▶ TASK TO CARRY OUT
Turn the records below, from their first line up to and including the line containing "Looking at the screenshot, I should [x=865, y=152].", into a numbered list. Leave out any blank lines.

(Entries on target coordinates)
═══

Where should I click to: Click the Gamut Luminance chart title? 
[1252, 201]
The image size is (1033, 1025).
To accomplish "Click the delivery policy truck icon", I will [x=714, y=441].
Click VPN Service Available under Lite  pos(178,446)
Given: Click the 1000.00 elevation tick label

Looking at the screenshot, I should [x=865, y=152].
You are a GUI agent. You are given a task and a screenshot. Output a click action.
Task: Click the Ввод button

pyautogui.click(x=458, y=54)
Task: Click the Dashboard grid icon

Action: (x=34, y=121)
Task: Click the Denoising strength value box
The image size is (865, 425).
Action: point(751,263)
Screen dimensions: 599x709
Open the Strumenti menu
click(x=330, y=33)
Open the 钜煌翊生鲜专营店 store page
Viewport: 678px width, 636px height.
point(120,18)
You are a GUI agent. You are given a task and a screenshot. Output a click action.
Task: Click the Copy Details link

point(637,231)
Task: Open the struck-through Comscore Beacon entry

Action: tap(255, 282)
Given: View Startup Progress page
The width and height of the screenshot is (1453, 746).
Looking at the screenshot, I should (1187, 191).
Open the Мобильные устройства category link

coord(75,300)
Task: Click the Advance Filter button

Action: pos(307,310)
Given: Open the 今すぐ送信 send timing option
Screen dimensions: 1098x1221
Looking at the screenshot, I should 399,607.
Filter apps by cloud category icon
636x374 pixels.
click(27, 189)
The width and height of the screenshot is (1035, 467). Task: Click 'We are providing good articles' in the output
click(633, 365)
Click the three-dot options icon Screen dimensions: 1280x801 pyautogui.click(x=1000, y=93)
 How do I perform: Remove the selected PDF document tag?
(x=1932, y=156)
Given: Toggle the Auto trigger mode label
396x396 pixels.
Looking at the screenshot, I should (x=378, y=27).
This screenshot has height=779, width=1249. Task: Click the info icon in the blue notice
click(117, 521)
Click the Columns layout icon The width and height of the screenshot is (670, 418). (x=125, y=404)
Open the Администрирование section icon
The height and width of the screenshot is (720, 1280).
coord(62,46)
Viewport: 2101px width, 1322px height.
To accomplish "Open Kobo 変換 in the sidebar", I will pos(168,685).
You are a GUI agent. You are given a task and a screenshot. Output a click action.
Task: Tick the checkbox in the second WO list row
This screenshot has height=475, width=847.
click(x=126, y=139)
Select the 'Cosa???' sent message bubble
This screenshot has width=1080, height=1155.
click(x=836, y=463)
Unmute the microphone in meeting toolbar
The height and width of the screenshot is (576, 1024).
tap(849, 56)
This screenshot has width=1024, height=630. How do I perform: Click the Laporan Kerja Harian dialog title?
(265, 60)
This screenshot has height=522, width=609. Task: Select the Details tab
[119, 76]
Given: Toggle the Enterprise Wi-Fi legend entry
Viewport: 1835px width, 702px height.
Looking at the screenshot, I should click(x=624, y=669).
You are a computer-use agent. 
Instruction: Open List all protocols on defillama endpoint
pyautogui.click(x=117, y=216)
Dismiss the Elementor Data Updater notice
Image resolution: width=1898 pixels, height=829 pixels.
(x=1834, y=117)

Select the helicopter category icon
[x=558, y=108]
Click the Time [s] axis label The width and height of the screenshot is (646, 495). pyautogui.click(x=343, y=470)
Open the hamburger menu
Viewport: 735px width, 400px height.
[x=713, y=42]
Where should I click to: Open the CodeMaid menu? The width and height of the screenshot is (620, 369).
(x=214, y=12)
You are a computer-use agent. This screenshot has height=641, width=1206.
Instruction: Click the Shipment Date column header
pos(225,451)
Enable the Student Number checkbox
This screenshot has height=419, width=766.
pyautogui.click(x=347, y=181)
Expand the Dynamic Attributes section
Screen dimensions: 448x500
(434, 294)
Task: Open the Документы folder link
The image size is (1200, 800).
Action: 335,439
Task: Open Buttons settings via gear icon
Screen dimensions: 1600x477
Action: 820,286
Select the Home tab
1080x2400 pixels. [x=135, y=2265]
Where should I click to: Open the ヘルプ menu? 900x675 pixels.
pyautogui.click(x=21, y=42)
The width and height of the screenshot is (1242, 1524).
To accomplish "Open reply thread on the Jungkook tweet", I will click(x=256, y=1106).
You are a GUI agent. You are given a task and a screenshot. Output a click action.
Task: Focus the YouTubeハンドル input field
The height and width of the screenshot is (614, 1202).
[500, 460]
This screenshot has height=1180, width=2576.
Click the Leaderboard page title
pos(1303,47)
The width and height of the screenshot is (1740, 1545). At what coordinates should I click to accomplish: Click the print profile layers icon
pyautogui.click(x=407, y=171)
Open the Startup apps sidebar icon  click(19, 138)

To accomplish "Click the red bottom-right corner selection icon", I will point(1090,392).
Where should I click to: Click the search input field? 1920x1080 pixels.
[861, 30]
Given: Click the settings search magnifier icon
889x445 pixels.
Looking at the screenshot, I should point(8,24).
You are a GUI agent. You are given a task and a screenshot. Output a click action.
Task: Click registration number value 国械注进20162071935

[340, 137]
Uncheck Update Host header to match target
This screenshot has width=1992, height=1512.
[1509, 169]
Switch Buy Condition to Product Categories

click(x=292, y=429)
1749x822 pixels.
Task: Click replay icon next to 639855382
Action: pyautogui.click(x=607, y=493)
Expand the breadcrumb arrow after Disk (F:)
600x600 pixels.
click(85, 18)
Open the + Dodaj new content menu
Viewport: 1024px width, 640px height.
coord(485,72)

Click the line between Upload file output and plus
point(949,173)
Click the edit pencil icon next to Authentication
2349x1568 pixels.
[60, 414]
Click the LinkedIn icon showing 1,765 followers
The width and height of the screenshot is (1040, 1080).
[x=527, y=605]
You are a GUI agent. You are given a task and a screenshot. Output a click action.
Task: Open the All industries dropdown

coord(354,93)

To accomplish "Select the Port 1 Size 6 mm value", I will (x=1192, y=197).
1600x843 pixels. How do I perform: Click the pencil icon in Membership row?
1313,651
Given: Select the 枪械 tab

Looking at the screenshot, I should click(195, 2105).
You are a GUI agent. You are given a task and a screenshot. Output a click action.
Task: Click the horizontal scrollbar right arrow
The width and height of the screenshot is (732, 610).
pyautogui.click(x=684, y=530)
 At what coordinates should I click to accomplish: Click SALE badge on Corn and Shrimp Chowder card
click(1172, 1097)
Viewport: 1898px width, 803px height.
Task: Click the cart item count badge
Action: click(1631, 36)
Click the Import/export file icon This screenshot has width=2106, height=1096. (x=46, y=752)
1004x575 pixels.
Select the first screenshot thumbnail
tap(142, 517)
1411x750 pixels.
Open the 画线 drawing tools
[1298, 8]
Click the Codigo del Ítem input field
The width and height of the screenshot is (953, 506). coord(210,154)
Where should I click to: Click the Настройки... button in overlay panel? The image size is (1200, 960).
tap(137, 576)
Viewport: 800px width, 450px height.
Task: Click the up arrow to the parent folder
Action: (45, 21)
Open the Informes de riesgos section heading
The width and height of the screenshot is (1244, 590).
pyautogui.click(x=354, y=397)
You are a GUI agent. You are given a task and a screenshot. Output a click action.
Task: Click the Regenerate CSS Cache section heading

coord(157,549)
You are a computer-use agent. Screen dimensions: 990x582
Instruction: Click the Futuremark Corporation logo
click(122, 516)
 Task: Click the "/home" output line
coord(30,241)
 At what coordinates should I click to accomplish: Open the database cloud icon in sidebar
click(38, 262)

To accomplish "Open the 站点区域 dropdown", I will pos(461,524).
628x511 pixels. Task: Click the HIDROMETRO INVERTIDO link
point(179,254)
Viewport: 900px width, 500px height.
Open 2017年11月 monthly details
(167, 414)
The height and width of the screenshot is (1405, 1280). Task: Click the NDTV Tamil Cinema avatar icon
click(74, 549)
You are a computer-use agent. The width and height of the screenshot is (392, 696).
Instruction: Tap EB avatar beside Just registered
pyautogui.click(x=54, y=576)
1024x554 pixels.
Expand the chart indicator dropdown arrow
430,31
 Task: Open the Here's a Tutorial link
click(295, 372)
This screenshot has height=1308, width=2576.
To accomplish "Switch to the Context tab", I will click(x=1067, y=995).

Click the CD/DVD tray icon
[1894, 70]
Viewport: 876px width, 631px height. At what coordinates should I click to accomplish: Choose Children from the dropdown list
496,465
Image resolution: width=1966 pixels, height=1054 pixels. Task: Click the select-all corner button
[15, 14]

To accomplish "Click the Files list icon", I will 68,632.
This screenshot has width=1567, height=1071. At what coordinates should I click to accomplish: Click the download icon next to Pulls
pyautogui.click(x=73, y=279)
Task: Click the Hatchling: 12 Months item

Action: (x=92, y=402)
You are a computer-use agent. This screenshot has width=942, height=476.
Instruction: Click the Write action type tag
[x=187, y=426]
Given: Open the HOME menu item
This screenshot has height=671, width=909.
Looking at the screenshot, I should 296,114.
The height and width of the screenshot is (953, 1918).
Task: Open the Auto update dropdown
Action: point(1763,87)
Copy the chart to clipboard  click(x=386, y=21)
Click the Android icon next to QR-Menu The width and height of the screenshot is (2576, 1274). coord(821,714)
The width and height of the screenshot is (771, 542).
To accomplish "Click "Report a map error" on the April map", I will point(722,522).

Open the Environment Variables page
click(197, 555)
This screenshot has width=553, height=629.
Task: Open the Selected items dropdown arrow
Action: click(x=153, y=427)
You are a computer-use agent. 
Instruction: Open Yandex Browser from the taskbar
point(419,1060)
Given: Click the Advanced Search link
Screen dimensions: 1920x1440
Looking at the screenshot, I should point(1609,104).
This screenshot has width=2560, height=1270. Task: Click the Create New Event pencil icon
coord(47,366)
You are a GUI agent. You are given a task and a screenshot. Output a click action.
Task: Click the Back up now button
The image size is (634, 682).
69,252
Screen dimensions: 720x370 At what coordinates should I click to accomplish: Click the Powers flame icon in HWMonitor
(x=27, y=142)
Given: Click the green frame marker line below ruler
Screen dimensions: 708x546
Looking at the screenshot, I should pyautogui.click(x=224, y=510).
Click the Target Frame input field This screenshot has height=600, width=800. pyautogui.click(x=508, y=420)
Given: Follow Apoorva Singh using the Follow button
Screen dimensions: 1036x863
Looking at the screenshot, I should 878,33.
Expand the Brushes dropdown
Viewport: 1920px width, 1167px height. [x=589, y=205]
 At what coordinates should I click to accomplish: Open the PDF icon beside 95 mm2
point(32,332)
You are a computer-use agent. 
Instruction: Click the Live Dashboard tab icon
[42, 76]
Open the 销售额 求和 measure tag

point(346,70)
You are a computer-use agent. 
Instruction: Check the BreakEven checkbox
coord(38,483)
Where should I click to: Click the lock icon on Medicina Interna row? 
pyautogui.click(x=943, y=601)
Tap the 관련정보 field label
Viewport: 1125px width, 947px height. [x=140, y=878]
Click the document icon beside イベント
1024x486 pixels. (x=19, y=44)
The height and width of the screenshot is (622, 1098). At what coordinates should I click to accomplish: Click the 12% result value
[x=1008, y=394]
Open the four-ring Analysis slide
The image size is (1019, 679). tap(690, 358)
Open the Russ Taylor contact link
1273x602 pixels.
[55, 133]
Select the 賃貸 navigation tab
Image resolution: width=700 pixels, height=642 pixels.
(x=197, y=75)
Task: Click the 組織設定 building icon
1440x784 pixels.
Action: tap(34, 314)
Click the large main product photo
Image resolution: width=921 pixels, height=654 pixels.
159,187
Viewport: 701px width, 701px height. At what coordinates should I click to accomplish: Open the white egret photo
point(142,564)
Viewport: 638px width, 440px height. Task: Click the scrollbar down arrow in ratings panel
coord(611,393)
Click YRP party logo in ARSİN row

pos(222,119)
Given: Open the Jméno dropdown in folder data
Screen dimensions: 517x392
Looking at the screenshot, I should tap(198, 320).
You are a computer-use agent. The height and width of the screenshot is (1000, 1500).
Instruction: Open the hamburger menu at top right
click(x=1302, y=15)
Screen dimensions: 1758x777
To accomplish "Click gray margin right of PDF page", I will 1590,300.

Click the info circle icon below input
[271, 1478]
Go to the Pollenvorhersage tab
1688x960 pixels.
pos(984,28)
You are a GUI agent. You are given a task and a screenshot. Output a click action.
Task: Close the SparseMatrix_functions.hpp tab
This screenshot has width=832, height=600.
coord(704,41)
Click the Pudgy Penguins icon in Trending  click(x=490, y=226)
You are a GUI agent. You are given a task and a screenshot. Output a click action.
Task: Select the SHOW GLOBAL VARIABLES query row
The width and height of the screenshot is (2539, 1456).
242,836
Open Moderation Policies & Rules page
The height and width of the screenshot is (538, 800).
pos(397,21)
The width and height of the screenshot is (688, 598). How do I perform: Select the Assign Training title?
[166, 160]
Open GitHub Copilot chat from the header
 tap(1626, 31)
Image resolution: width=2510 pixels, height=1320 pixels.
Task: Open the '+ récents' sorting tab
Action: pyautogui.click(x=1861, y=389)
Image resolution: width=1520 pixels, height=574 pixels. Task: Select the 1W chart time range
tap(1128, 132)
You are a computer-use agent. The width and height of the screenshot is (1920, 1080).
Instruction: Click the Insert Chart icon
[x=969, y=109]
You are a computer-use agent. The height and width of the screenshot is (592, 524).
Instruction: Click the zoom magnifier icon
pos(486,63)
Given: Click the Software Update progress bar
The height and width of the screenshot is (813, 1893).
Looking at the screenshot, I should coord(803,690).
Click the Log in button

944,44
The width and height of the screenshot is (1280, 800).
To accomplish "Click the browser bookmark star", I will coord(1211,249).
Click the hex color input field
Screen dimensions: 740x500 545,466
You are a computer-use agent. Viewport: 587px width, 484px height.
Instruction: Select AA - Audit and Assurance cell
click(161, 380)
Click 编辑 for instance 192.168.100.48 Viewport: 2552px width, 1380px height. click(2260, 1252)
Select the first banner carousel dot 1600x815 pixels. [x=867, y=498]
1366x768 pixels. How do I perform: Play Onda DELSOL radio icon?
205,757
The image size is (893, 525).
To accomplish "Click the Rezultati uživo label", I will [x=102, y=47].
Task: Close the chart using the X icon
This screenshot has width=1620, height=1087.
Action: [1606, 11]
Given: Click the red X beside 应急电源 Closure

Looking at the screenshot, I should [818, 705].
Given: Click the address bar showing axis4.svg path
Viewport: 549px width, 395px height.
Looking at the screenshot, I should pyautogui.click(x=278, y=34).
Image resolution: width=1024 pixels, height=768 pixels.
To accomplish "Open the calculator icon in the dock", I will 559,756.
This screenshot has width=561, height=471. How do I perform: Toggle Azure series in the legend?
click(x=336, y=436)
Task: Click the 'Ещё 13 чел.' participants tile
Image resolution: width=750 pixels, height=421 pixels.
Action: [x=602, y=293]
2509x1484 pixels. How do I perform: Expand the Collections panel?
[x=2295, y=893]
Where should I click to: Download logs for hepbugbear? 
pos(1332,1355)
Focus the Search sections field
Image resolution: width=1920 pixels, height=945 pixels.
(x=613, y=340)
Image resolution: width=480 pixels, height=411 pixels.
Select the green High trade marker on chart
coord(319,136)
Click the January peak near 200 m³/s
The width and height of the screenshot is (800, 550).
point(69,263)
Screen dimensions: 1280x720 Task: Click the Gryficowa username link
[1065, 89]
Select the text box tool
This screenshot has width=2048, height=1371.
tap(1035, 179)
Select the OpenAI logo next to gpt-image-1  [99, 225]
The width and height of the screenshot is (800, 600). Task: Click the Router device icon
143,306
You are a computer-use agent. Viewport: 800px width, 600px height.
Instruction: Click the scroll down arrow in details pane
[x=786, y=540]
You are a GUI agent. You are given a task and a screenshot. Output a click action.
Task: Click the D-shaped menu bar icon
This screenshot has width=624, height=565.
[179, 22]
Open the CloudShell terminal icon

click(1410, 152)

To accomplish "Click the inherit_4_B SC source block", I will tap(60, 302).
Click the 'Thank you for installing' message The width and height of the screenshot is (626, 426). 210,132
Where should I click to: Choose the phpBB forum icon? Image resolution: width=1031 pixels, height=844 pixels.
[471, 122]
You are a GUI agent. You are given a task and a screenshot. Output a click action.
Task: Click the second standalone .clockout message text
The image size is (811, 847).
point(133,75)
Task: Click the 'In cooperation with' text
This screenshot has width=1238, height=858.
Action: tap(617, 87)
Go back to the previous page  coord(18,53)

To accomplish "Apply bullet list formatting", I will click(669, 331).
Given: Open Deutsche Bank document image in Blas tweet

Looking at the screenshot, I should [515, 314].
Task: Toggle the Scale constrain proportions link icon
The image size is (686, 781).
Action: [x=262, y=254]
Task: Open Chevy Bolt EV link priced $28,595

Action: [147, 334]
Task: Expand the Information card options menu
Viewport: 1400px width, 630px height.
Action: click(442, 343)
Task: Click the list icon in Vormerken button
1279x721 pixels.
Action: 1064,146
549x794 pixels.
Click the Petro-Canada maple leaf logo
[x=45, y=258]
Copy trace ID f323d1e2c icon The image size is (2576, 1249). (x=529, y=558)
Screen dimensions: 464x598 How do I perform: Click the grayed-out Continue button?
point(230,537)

═══

▶ RESPONSE BELOW
1. Where should I click to: Click the Gamut Luminance chart title? 
2. [1252, 201]
3. The image size is (1033, 1025).
4. To accomplish "Click the delivery policy truck icon", I will [x=714, y=441].
5. Click VPN Service Available under Lite  pos(178,446)
6. Given: Click the 1000.00 elevation tick label
7. Looking at the screenshot, I should [x=865, y=152].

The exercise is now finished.